Gelet op het vorenstaande is de rechtbank van oordeel dat de gewraakte afbeeldingen geen afbeeldingen van seksuele handelingen in de zin van artikel 240b Sr opleveren.
Het gegeven dat verdachte ook in het bezit was van een aanzienlijke hoeveelheid ‘reguliere’ kinderporno, zoals de rechtbank hierna onder feit 3. bewezen zal achten, maakt dit oordeel niet anders.
De officier van justitie heeft bij haar andersluidende standpunt mede betrokken de door haar gerechtvaardigd genoemde conclusie dat verdachte pedoseksuele neigingen heeft. De rechtbank kan die conclusie echter niet delen, met name ook niet op basis van de bevindingen van de rapporterend psychologisch deskundige, dr. R.A.R. Bullens.
De officier van justitie heeft in haar argumentatie nog benadrukt dat verdachte van de heimelijke kleedkamerfilms met zijn telefoon zogenaamde ‘stills’ heeft gemaakt, waarbij nadrukkelijk is gekozen voor beelden waarop de meisjes geheel naakt te zien zijn.
De rechtbank is echter van oordeel dat niet valt in te zien hoe een filmopname die, zoals hiervoor is vastgesteld zélf geen afbeelding van een seksuele gedraging in de zin van artikel 240b Sr vormt, door het enkele selecteren, isoleren en vastleggen van een bepaald beeld daarop, kan worden tot een afbeelding van seksuele gedraging(en). (vergelijk Hoge Raad 31 januari 2012, NJ 2012/103)

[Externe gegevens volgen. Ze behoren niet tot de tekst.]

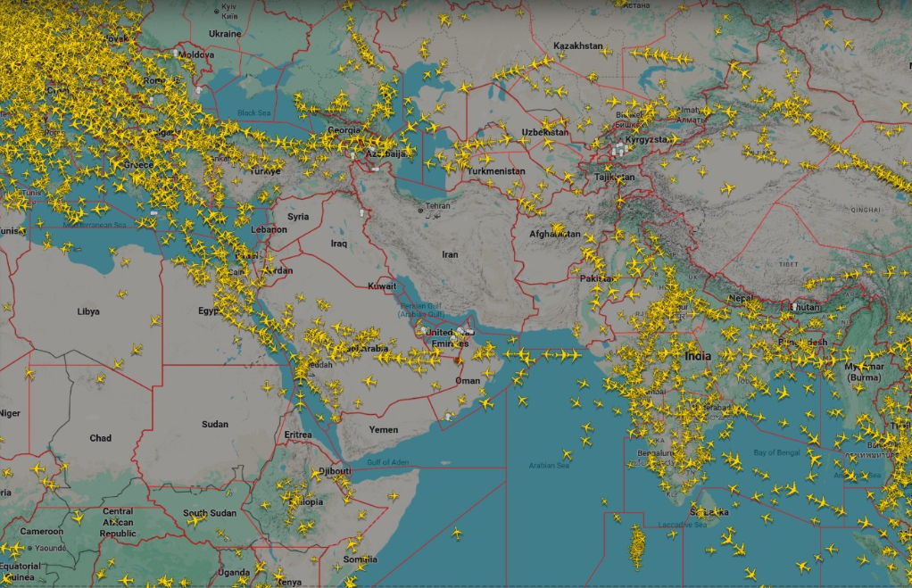The image size is (912, 588).
Task: Click the aircraft over ocean southeast of Somalia
Action: tap(456, 533)
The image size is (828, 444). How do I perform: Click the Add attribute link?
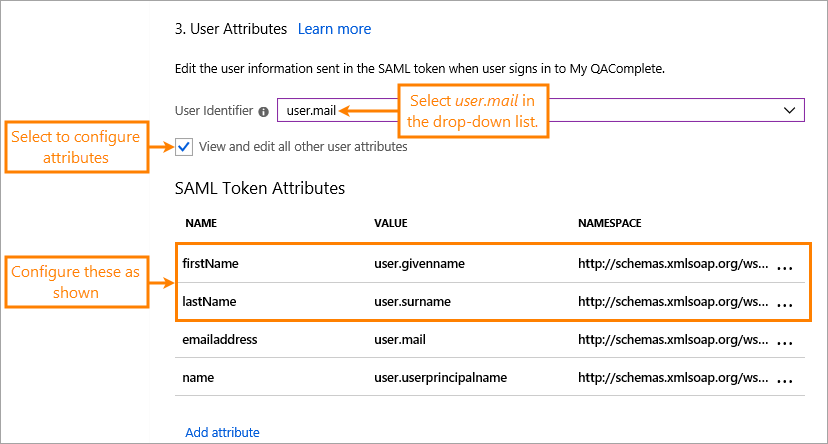222,432
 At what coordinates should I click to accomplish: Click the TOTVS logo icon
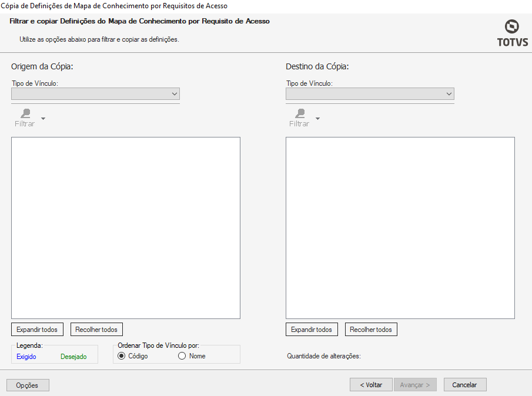(512, 27)
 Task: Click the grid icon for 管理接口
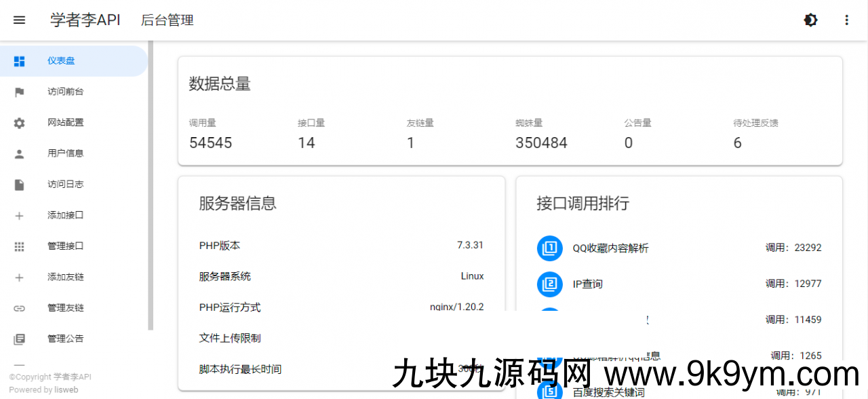(x=19, y=246)
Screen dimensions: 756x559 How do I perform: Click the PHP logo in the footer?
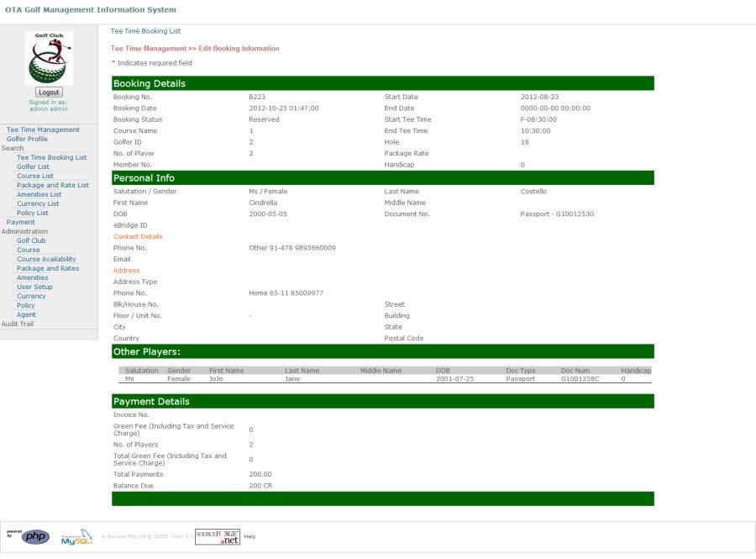pos(33,536)
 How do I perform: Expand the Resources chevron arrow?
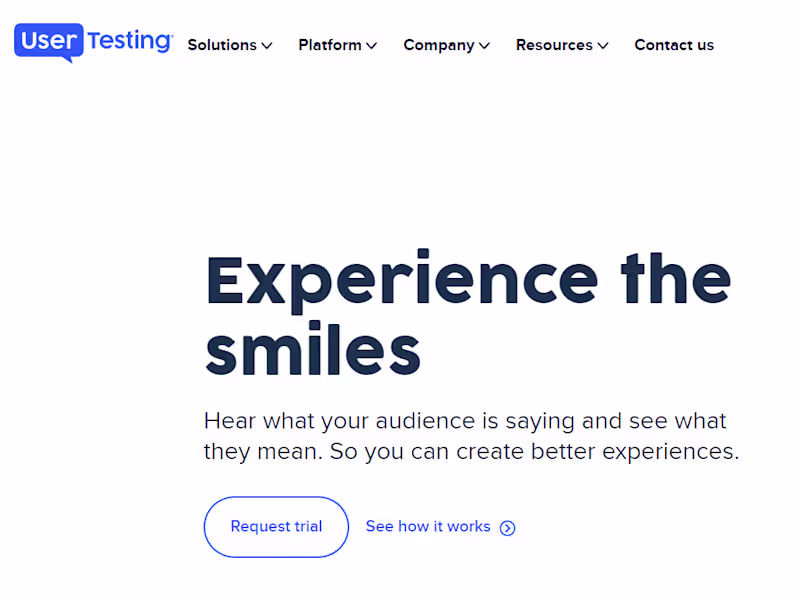pos(603,45)
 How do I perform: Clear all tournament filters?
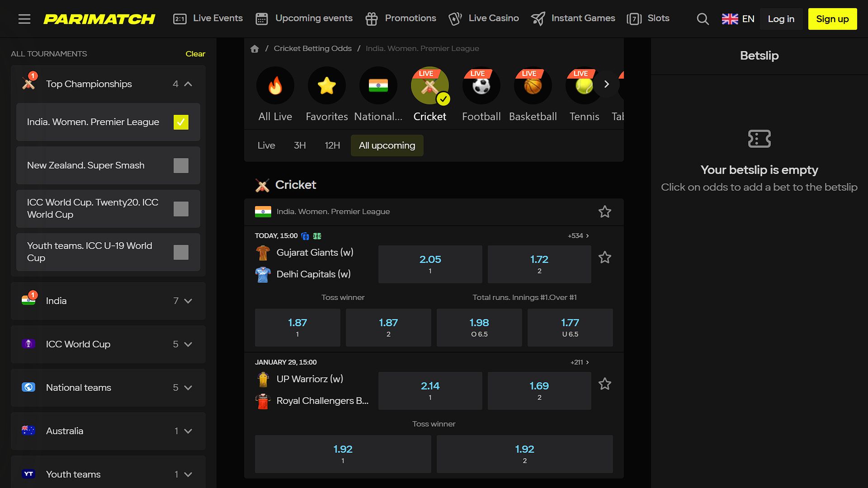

De rechtbank acht om die reden ook de ‘stills’ geen afbeeldingen van seksuele gedragingen.
Concluderend komt de rechtbank tot het oordeel dat de door verdachte heimelijk gemaakte filmopnamen en de daarvan vervaardigde ‘stills’ geen afbeeldingen zijn van seksuele gedragingen in de zin van artikel 240b Sr en derhalve geen kinderporno opleveren. Verdachte zal daarom van dit feit worden vrijgesproken.”